WHAT IS BEING ASKED:
Every line from the beginning of the data through the line containing "Given: Retweet Big Papa Hostel's tweet" should be reproduced exactly, and no further lines should be output.
*** GIVEN ENTRIES Section Begins ***
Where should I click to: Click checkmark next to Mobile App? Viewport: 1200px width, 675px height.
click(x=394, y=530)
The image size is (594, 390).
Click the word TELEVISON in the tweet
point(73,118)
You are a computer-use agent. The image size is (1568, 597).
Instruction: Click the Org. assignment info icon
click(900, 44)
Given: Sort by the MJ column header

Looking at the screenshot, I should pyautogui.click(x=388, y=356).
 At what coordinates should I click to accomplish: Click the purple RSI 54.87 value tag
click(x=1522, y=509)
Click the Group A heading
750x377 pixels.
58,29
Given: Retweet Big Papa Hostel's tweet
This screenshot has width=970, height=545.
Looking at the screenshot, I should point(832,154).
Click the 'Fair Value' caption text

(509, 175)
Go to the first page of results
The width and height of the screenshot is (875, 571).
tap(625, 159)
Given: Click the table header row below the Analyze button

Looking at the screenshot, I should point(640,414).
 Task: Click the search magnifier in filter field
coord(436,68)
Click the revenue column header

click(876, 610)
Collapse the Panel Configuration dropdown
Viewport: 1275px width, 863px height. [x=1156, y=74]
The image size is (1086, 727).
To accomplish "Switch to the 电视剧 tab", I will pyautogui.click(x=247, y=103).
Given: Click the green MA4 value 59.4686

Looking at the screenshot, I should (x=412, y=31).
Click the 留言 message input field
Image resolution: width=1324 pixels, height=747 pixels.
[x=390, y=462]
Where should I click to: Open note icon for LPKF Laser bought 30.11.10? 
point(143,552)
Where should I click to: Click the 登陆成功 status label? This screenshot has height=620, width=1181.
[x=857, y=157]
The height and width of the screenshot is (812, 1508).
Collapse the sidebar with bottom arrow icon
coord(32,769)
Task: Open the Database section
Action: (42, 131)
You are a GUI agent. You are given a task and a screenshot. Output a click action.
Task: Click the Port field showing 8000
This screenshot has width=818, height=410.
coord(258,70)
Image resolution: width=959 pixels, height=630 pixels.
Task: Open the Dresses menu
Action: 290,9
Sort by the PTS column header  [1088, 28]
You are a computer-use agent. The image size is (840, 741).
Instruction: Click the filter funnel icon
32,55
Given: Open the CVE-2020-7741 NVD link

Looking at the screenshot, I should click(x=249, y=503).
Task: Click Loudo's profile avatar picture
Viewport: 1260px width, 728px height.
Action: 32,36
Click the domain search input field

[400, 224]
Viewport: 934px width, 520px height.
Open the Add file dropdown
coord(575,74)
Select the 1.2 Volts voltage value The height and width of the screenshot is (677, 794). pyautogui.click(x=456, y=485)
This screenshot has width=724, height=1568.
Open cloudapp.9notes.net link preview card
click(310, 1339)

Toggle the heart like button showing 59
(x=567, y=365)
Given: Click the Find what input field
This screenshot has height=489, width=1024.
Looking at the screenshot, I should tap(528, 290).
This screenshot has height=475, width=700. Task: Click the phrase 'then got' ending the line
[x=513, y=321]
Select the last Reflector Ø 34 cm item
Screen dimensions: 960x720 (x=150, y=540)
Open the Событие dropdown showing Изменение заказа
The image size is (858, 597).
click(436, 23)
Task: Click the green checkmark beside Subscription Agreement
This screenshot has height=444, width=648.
*** GIVEN ENTRIES Section Ends ***
RESULT BELOW:
Where should I click to: Click checkmark next to Mobile App? Viewport: 1200px width, 675px height.
click(x=394, y=530)
The image size is (594, 390).
Click the word TELEVISON in the tweet
point(73,118)
You are a computer-use agent. The image size is (1568, 597).
Instruction: Click the Org. assignment info icon
click(900, 44)
Given: Sort by the MJ column header

Looking at the screenshot, I should pyautogui.click(x=388, y=356).
 At what coordinates should I click to accomplish: Click the purple RSI 54.87 value tag
click(x=1522, y=509)
Click the Group A heading
750x377 pixels.
58,29
Given: Retweet Big Papa Hostel's tweet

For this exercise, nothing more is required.